Few people I’m sure have romantic notions of Woking, even less will have a visit there on their bucket list. But I don’t think many people will appreciated it as one of the locations featured in the one of the earliest science fiction novels ever written – The War of the Worlds by H.G.Wells, first published in 1898.
I’m a big War of the Worlds fan – in any version; book, radio play, film, television, concept album – whatever the format I’m all over it. H.G.Wells gave us the best and simplest alien invasion story, and probably the most realistic. They invade, we run in terror – there is no hero to save the day, just a narrator trying to survive and observing the ‘massacre of mankind’ as he tries desperately to reunite with a loved one. Book ends with the planet being saved by germs, mankind basically got lucky, genius!
A few summers ago, I had been visiting friends down south and had timed it so that I would have a free day to finally do something I’d wanted to do for ages. Ever since I’d seen a picture of a shiny Martian tripod on the internet which was apparently a rather striking sculpture in Woking town centre I had wanted to do a War of the Worlds pilgrimage.
I jumped on the train from London clutching a battered vintage Penguin copy of the classic and went to explore unlikely ground zero of the Martian invasion of Earth….
Woking has fully embraced its links to the novel – H.GWells actually wrote it while he lived there and there are several public art works around the town. There is a beautiful tiled mural in an underground walkway and ‘Red weed’ twists its way round the ornamental gate to the main square.
I found the Martian!
Gleaming in the sunshine exactly as I’d seen it in pictures.
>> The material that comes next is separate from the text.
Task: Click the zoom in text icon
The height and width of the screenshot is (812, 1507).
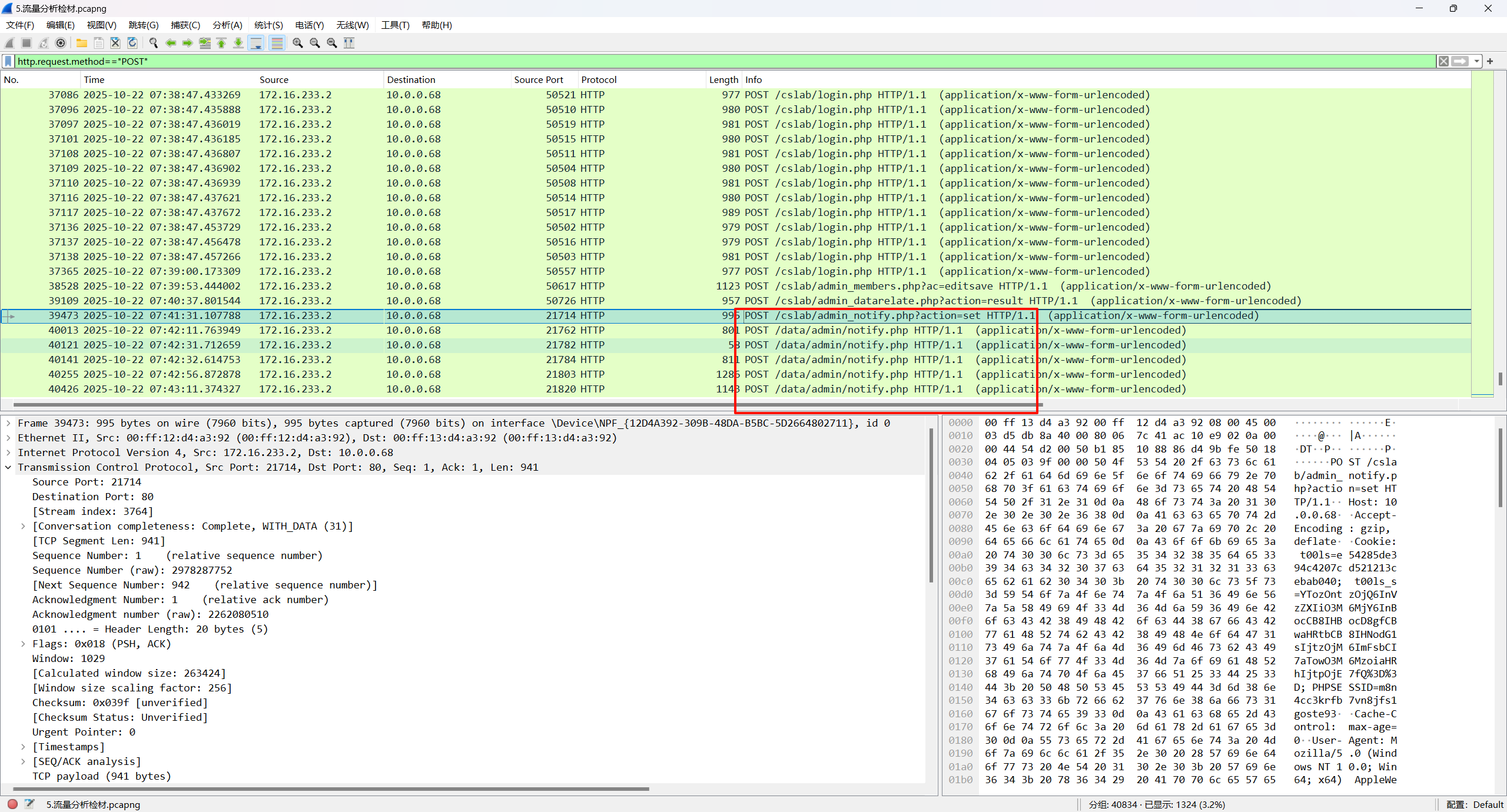Action: [298, 43]
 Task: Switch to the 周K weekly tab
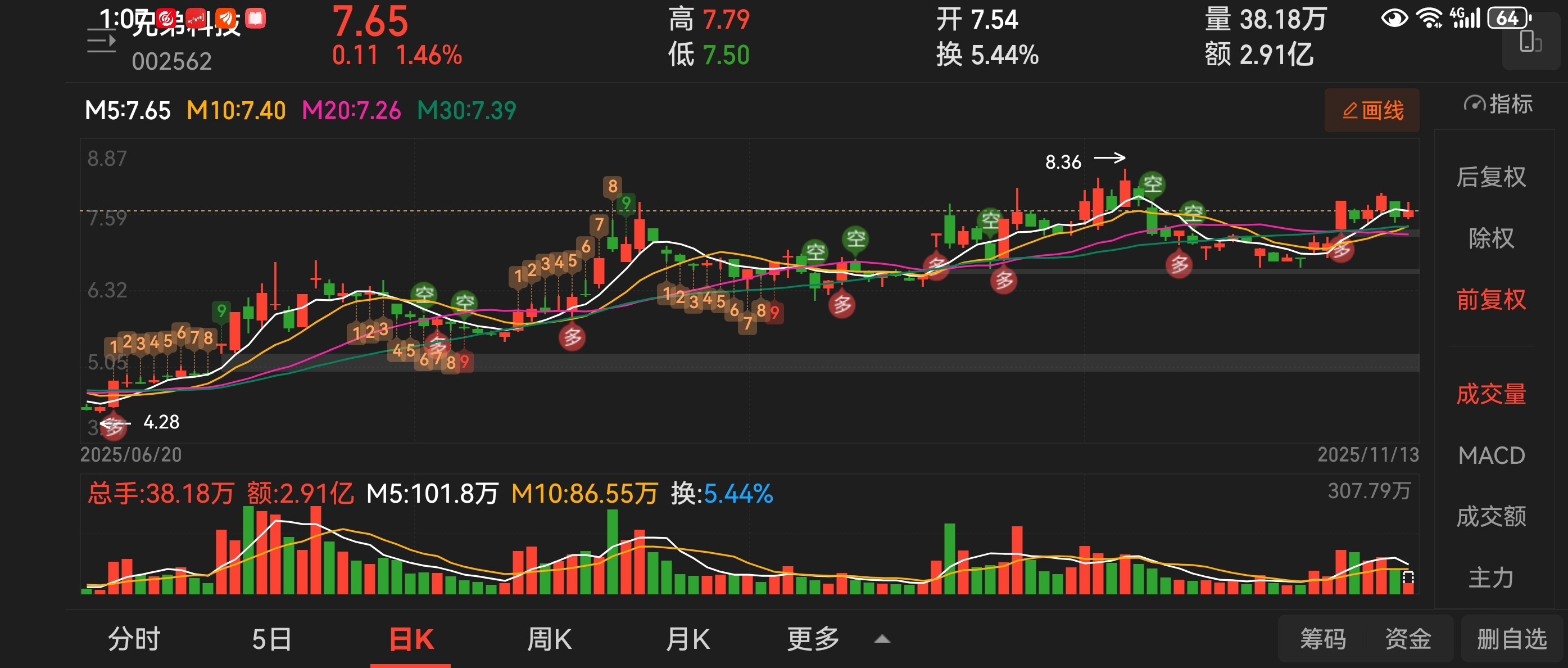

It looked amazing and seemed odd that people were just walking past and carrying on their business without giving a glance to the GIANT MARTIAN WAR MACHINE in the road!!
What I hadn’t realised was the tripod was one piece of a much larger street long art work. There’s a crashed cylinder made from brick at one end then little inserts into the pavement showing bacteria dividing and multiplying. I would happily live Woking just to walk by it every day.
I then ventured to Horsell Common itself, landing site of the first Martian Cylinder, just a short walk from the town. I have wandered many places on my own, but during the walk to find the sand pits I genuinely feared I’d get lost and my body would be found weeks later clutching a useless map and my battered copy of The War of the Worlds. But I did find them and survived to tell the tale! The sandpits are an interesting feature, lovely and quiet and peaceful and it’s strange to find what looks like a ‘beach’ without being by the sea.
I returned to the town passing by the tripod again, it is beautiful!
How better to finish my pilgrimage than to head to Primrose Hill once I was back in London – where the books narrator finds the Martians have been defeated and mankind has survived.
Primrose Hill is beautiful area of London I’d never been to before – there’s a stunning view of the city’s skyline. With just a bit of imagination it was easy to turn the large cranes on a building site nearby in to the three-legged war machines which I eyed nervously as I walked to the top of the hill…
N.B. I’ve also realised there is another geeky location to add to my bucket list location – Grover’s Mill, New Jersey, USA. Which is the site of the Martian invasion in the famous 1938 Orson Wells radio adaptation of The War of the Worlds. Be a shame not to do the double!